▶ **Task to complete**: Reproduce the rows word for word, starting at the line that contains "This screenshot has width=396, height=644." and continuing through the last row. Omit the pictures.

▶ **Rows**:

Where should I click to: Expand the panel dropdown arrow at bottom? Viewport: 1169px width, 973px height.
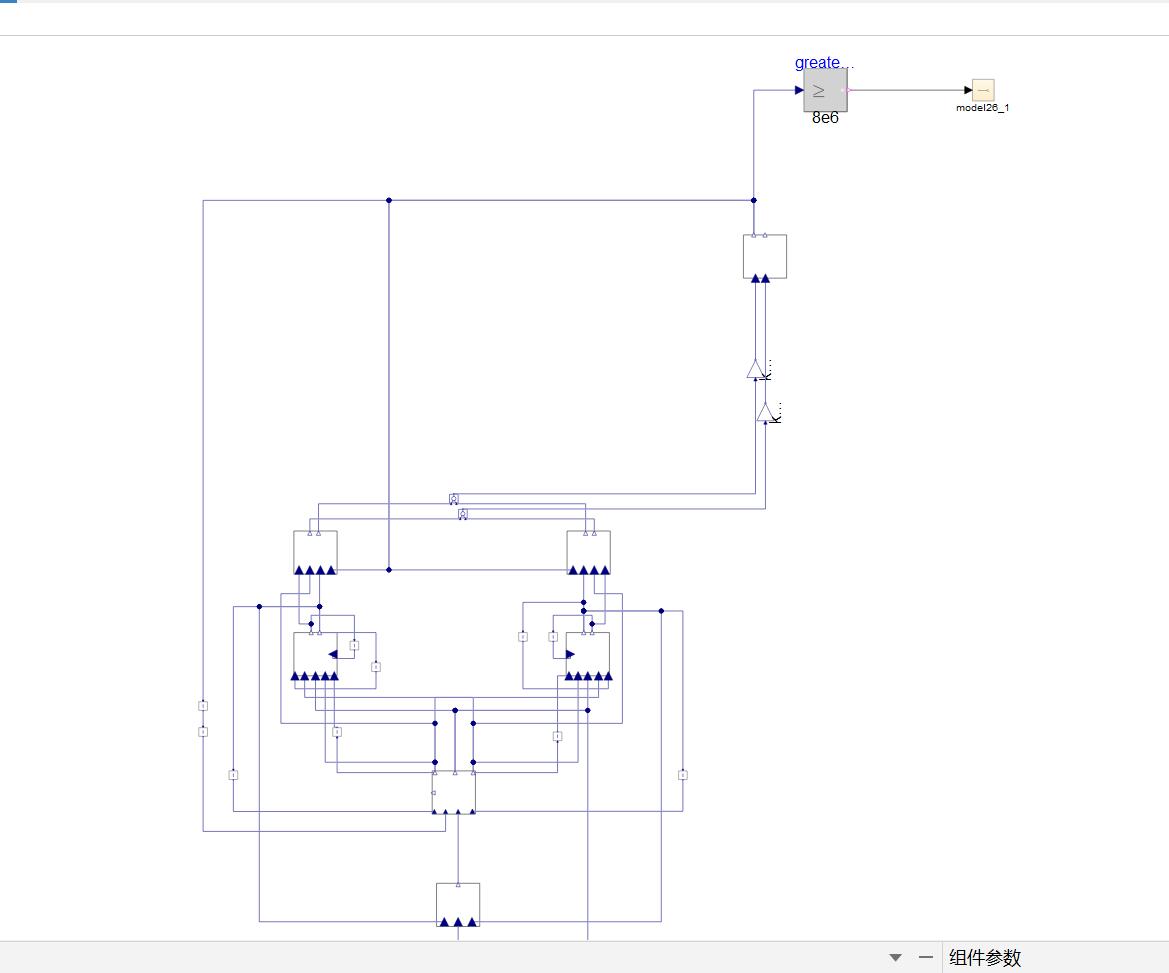tap(895, 957)
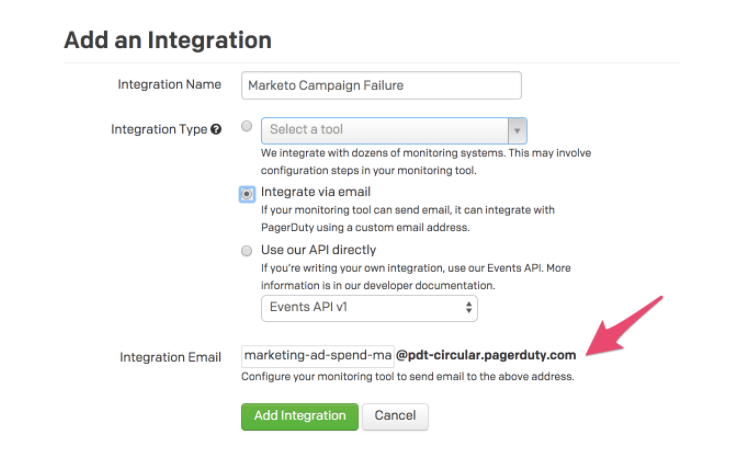Click the Use our API directly label
740x476 pixels.
[318, 250]
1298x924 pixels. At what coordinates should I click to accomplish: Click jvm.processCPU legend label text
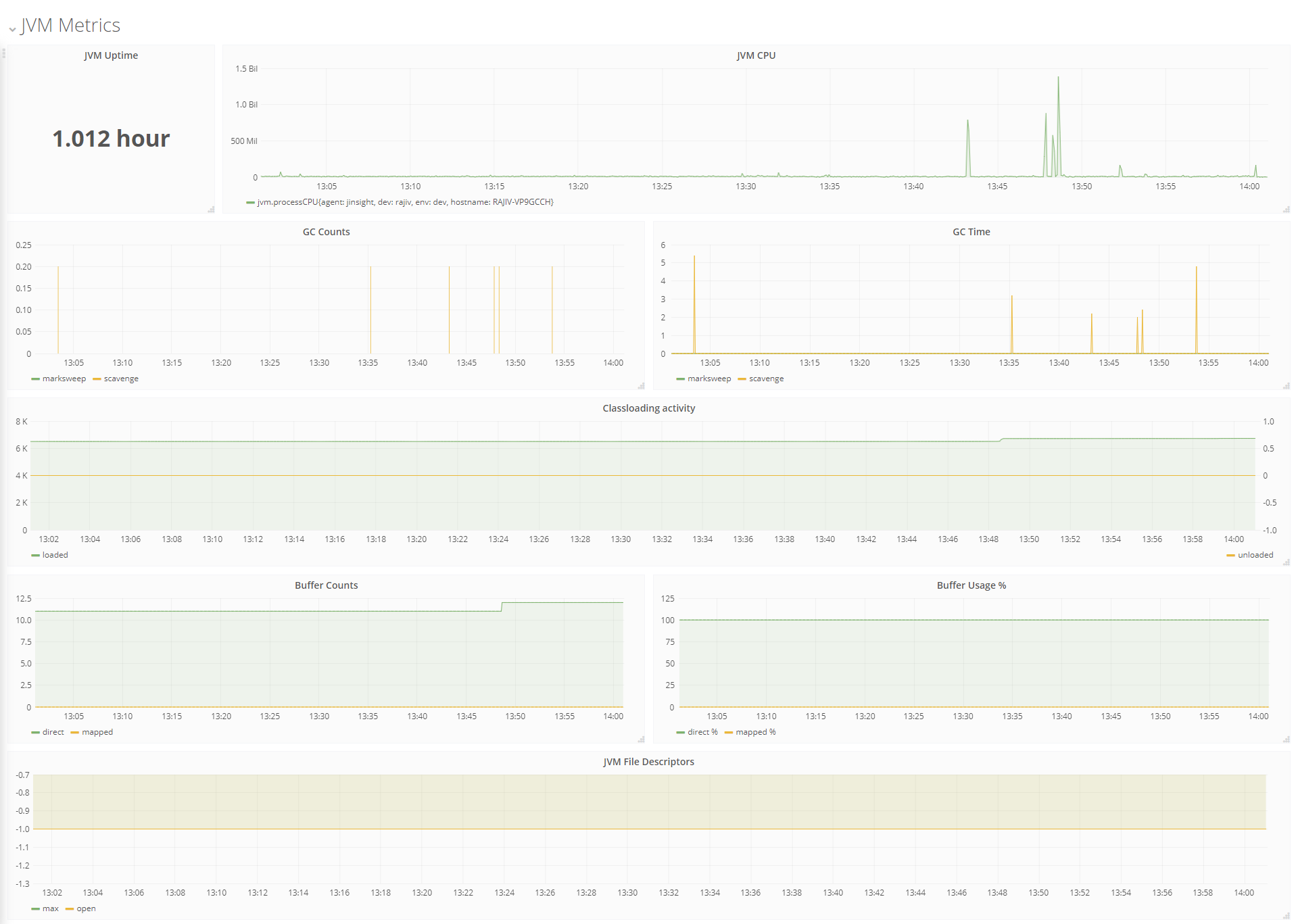pyautogui.click(x=405, y=202)
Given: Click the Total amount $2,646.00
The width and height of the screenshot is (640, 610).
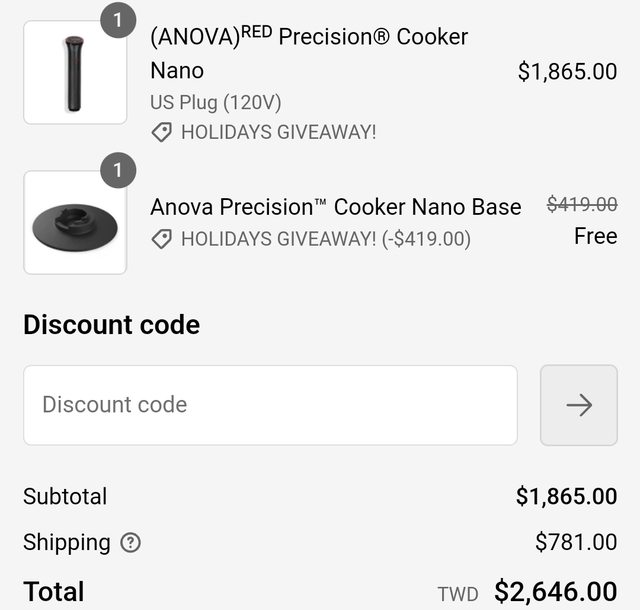Looking at the screenshot, I should point(555,592).
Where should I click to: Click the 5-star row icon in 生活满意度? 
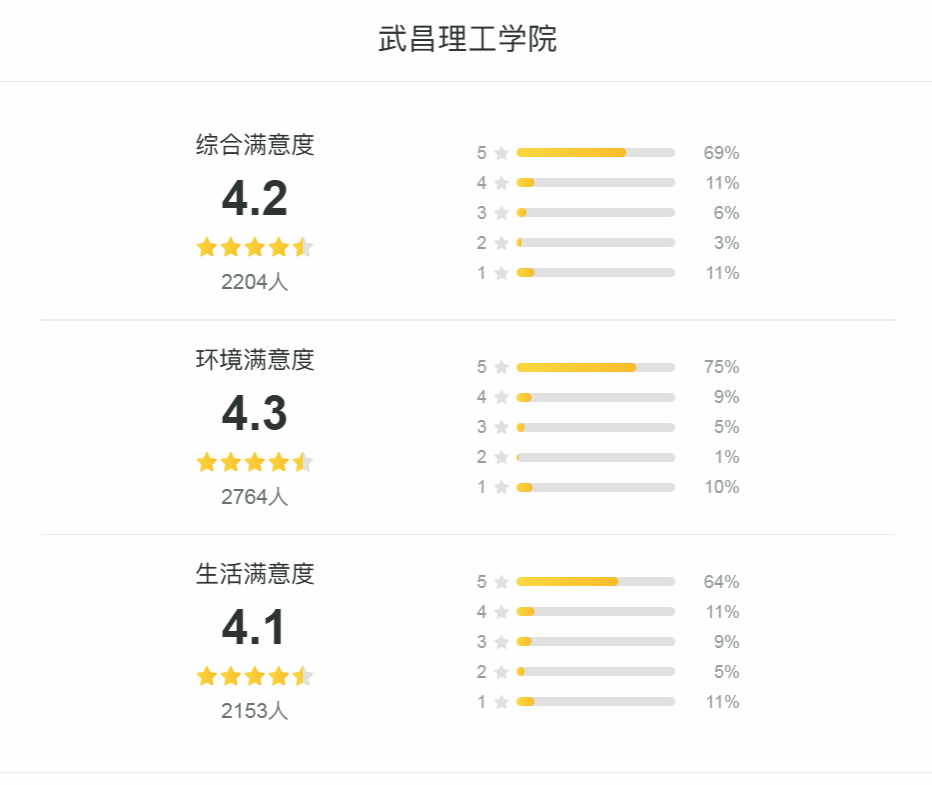point(502,582)
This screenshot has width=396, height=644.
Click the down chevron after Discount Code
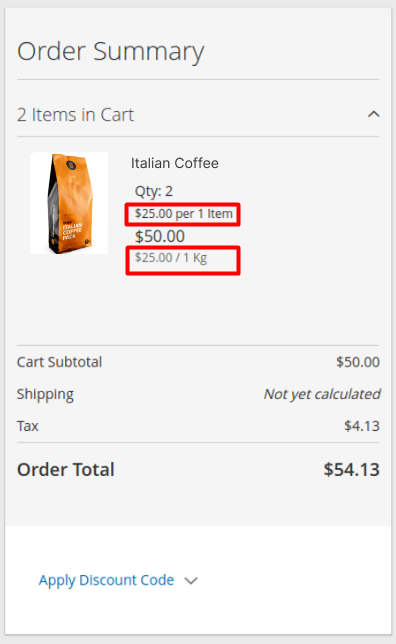coord(191,581)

▶ **Result for this exercise**:
This screenshot has width=396, height=644.
Click the down chevron after Discount Code
coord(191,581)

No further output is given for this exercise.